Change the game: Understand your organization through an adversarial lens
Advanced cyber reconnaissance and analytics
Discover, analyze, and visualize unknown relationships within vast data collections to identify, respond to, or mitigate asset/infrastructure vulnerabilities.
Cyber reconnaissance is changing the game
Federal agencies are often challenged to secure “everything," looking to monitor and to detect vulnerabilities in an ecosystem of millions of lines of code; thousands of devices; and petabytes of data intermixed across continuously changing infrastructures, service providers, data centers, and endpoints. An adversary only needs to identify one vulnerability to gain access. By understanding the adversary’s perspective, an agency can “change the game,” shifting the focus to a strength based position; thereby, reducing the effectiveness of basic and advanced adversaries.
Cyber reconnaissance is designed to equalize the playing field by providing agencies with a high-resolution picture of its cyber landscape from the adversary’s perspective. This picture contains likely weaknesses, vulnerabilities, openings, activity, and nodes that contain risks and anomalous activity. Instead of examining every component of an agency’s internal enterprise, we change the perspective by increasing the volume of data and applying advanced analytics to provide a clearer view of risk, exposure, and malicious opportunity, leading to the discovery of not only the “risk profile," but also resolution and remediation efforts.
The Cyber threat landscape
The cyber threat continues to increase in scale and sophistication at an extraordinary rate. At one time, the most advanced cyber-attack tools and methods were restricted to a small handful of national players; now, more actors than ever, including nation-state actors and organized criminal enterprises, are developing highly-skilled resources and capabilities, or acquiring them through an expanding black market for illicit technologies, and activities.
In addition to the proliferation of highly-skilled threat actors, the technological landscape has evolved to make defense more challenging. Mobile devices have become an ubiquitous part of the enterprise landscape and are becoming a favored target for exploit. There is a marked increase in the development of exploit capabilities targeting mobile devices and infrastructure, and an accelerating rate of existing cyber threat tools and techniques being ported to mobile infrastructure. At the same time, more enterprises are allowing mobile devices to access a broader spectrum of enterprise applications and systems, including administrative systems providing access to privileged accounts.
Big data, cloud computing, and highly distributed enterprises are also evolving the threat landscape significantly, greatly increasing an enterprise’s potential surface area for attackers to compromise. These large surface areas are difficult to monitor and analyze effectively, leading to substantial blind spots that can be exploited. The increase in big data application and capability also radically changes the potential threat landscape; data is generated and stored at a much faster rate than it can be analyzed leaving open opportunities for malicious content to hide and maneuver undetected.
Also increasing is the insider threat; whether a disgruntled employee, malicious agent, hacktivist, or lone wolf, the insider threat represents one of the most difficult threats to discover prior to the damage being done.
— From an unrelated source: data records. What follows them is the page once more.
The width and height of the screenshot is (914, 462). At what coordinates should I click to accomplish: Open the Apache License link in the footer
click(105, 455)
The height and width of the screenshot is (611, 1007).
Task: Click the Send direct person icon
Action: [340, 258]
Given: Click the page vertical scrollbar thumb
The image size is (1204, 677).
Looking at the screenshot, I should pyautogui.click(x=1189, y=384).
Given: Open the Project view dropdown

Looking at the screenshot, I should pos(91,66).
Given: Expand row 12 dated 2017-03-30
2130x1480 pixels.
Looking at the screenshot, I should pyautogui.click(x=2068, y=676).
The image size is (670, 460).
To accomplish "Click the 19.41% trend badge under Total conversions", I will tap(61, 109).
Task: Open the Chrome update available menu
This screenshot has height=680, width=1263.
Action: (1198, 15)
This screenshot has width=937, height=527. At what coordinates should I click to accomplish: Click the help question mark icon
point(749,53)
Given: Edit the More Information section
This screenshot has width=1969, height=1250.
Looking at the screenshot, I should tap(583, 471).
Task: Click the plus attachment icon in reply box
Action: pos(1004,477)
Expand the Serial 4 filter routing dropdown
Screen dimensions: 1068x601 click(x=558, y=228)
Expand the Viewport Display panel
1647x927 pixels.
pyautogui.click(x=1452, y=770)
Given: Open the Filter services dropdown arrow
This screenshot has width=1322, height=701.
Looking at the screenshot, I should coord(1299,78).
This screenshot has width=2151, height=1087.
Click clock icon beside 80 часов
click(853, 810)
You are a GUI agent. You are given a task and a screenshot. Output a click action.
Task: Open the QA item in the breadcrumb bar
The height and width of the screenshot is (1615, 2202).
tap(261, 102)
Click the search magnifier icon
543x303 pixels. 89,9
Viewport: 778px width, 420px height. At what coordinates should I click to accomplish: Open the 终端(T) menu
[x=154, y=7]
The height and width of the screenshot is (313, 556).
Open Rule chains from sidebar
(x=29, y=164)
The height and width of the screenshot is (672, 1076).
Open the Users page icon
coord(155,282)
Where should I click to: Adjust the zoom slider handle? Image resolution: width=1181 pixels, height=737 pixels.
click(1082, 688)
There are many motivations for insider threats but there are commonalities in how they operate, including a significant reliance on using accounts with elevated privileges to access systems and exfiltrate data. By their nature, privileged accounts have broad access making discovery of malicious activity much more difficult.
The ever expanding and evolving threat landscape requires organizations to change the game, and take a new approach to effectively to defend against our cyber adversaries.